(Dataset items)
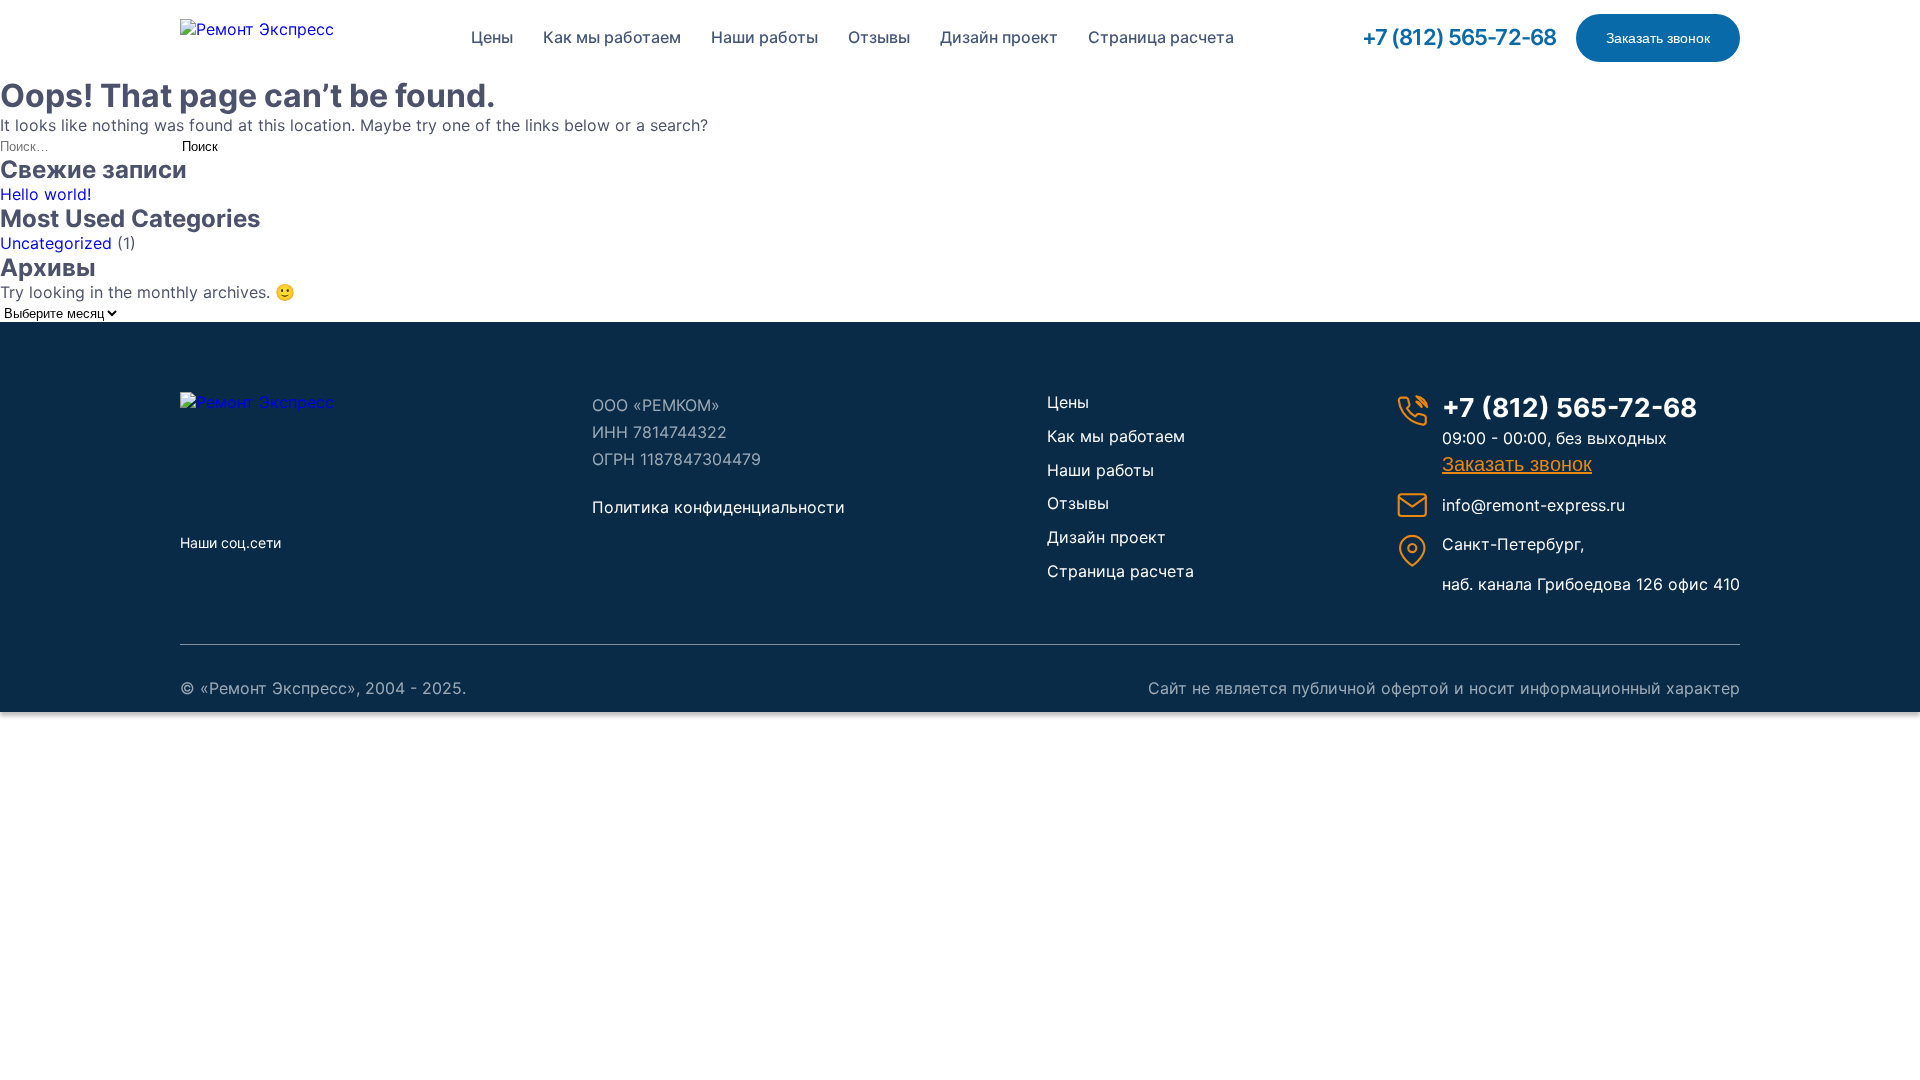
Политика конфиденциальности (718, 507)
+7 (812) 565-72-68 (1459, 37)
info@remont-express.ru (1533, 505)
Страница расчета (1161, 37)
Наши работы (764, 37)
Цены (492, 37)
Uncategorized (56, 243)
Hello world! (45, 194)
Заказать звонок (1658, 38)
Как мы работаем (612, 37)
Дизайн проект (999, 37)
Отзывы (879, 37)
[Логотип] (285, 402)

**TASK REQUIREMENTS**
Return the entries above in full and unchanged, omitting every image.

**ANSWER FOR THE TASK**
Политика конфиденциальности (718, 507)
+7 (812) 565-72-68 (1459, 37)
info@remont-express.ru (1533, 505)
Страница расчета (1161, 37)
Наши работы (764, 37)
Цены (492, 37)
Uncategorized (56, 243)
Hello world! (45, 194)
Заказать звонок (1658, 38)
Как мы работаем (612, 37)
Дизайн проект (999, 37)
Отзывы (879, 37)
[Логотип] (285, 402)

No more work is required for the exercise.